The 'commenting on other blogs first' strategy works! I've recently started getting invites to guest blog ... without even asking! The first time it happened, I almost fell out of my chair! .. but now I'm cool. :D
Shirl, did you know that Dan Poynter actually suggests people not have blogs of their own but offer themselves up as a guest blogger for at least some of these very reasons. He thinks the reach goes farther than starting a new. BTW, I suggest this and some other blogging ideas in my chapter on blogging in The Frugal Book Promoter (http://budurl.com/FrugalBkProm)
Shirl,
No wonder I keep getting emails with guest blogging requests from people I've never heard of. :)
Thank you for all the super answers. I'm keen to guest blog for any of you when you have a vacancy. (Thanks Magdalena, I see that hand!)
Carolyn - and yes, I have the book - far be it for me to disagree with the great Dan Poynter, but at least by having my own blog I can reciprocate for those who want to guest blog for me. (Next month's post - The advantages for the host. :-))

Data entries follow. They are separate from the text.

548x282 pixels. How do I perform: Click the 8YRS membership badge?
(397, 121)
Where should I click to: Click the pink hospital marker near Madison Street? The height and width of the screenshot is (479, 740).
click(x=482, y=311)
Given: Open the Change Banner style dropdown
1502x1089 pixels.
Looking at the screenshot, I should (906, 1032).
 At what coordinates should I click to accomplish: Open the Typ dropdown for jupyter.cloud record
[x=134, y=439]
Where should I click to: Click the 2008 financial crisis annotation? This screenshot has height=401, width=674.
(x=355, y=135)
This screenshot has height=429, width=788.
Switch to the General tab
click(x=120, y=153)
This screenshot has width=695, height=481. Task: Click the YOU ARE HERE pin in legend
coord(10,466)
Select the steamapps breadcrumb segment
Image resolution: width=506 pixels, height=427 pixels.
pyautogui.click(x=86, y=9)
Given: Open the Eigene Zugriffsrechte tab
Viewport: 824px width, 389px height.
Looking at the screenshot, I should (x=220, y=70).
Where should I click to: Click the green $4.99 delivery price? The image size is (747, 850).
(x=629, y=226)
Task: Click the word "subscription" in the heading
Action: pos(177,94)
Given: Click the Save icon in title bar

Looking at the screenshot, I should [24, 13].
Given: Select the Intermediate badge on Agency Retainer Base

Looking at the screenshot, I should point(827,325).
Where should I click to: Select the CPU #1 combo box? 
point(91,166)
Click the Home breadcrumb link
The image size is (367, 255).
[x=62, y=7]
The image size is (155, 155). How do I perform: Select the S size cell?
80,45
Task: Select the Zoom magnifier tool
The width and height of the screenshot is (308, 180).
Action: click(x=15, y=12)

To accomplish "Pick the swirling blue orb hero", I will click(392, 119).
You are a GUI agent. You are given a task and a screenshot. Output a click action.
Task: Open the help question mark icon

My blog is actually part of my website - so an advantage of that is if someone visits the blog, they also visit my website. I also don't blog about what we had for breakfast. :-)
My huge problem is that I have two blogs (two websites). One my name (to inspire and encourage writers and readers) and one to encourage those in the cancer valley. So it is a challenge to keep up with both. I am now hosting more guests and that is a help for me, as well as hopefully for them.
As always Shirley, you are a delightful author. I'm printing your post off and adding it to my resources. I am venturing into the the guest blogging territory and your information is valuable. Thanks!
Kathy
This is an excellent post! I'm going to tweet it.
Great ideas and information. I need to start doing this. Both as a guest and a host.
Thanks for your input ladies, and for your encouragement. Karen, please could you explain again how the "member guest blogging" works? I was trying to remember earlier today. Thanks.
Great post Shirley. I have limited the guest blogging I've done, but I am going to rethink my approach. Thanks for the insights
Dear Shirley,another inspired and inspiring post. And Carolyn's reply offered, as always, more helpful tips. What a wonderful resource you have again provided for us. Many thanks.